● **DATA FOR THIS TASK**

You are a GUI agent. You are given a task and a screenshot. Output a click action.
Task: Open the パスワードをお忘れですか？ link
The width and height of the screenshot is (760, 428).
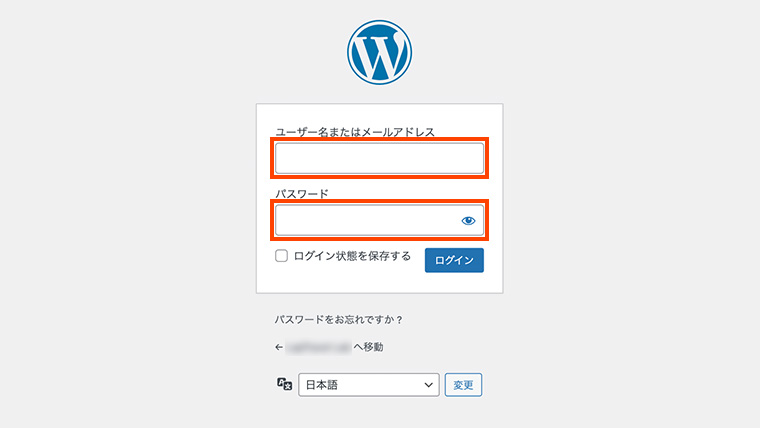coord(339,320)
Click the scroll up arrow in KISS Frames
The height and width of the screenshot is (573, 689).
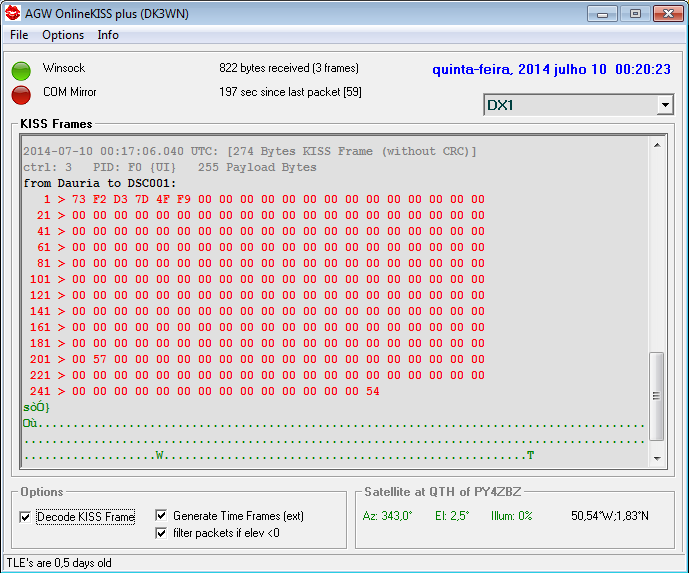[657, 146]
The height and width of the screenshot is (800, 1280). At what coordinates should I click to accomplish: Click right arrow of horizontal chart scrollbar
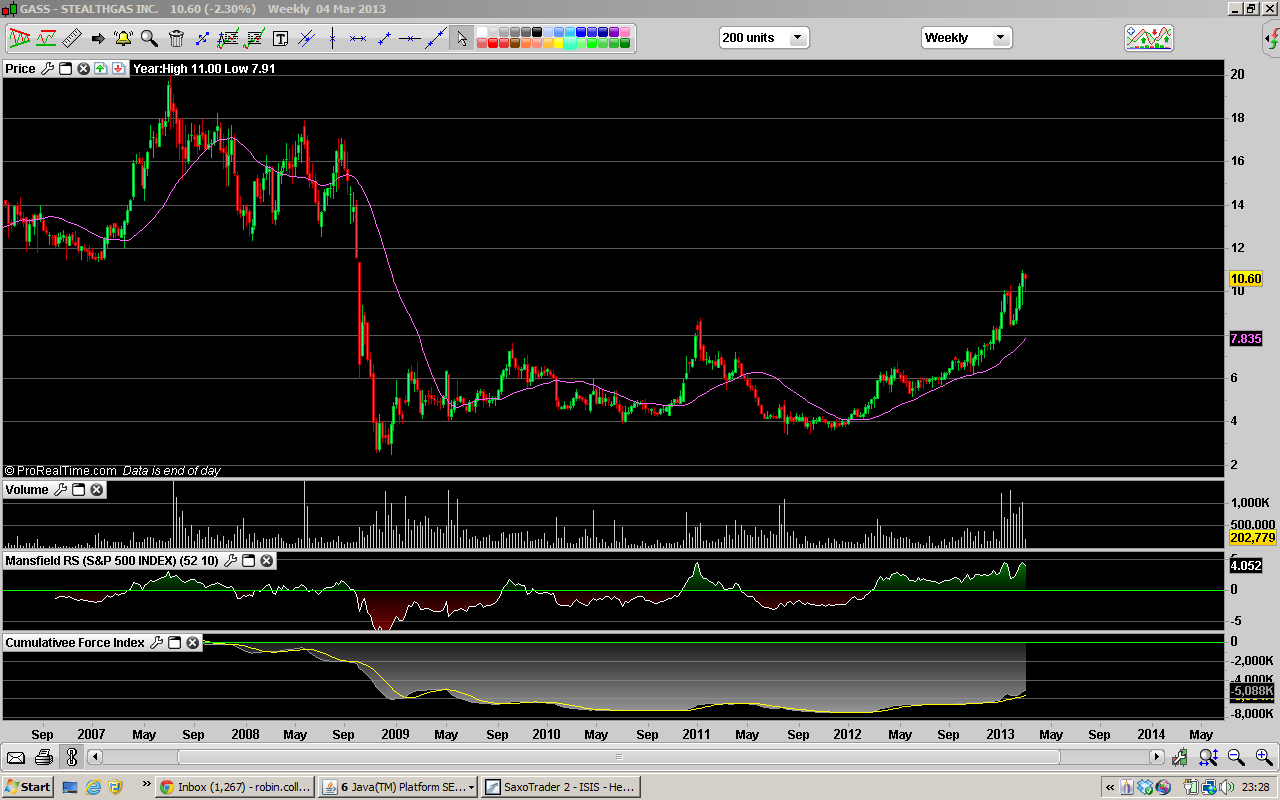(x=1157, y=757)
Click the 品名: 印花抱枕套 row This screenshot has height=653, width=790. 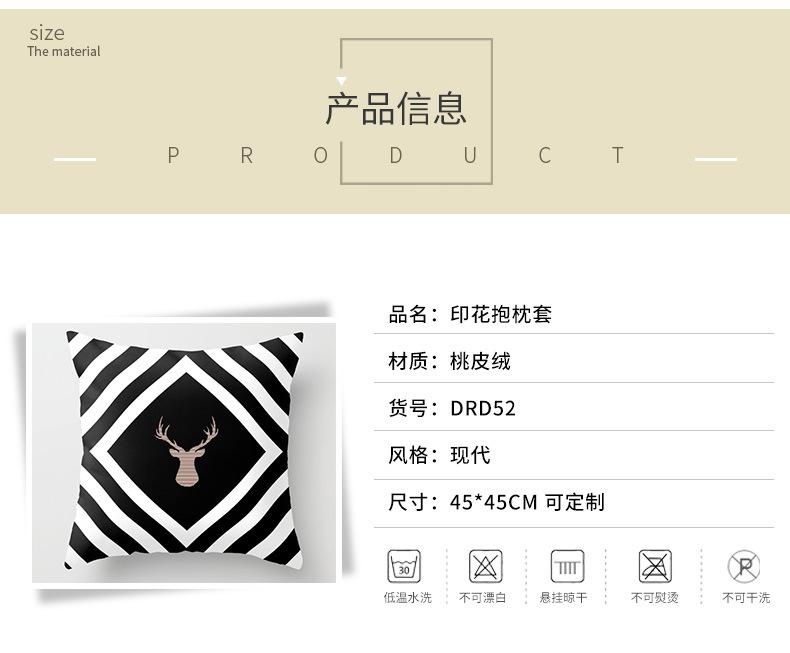coord(574,314)
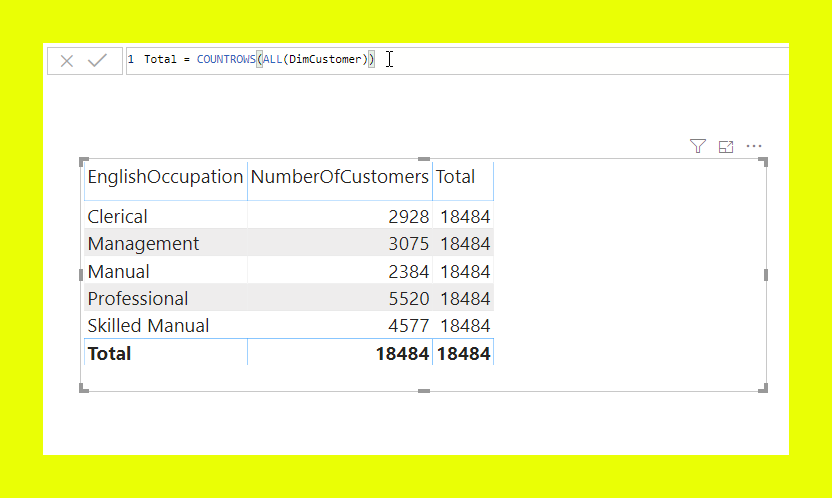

● **PROMPT**
Reproduce every line of the data, from the first line through the line containing "(x=1157, y=757)", inclusive, and shift each coordinate in the answers by adding 115 to it. Leave the pictures out.

● **FINISHED EXERCISE**
You are a GUI agent. You are given a task and a screenshot. Output a click action.
Task: Open the パスワードをお忘れですか？ link
The width and height of the screenshot is (760, 428).
coord(454,435)
Click the scroll up arrow in KISS Frames
The height and width of the screenshot is (573, 689).
[772, 261]
The height and width of the screenshot is (800, 1280). At what coordinates should I click to accomplish: Click right arrow of horizontal chart scrollbar
(x=1272, y=872)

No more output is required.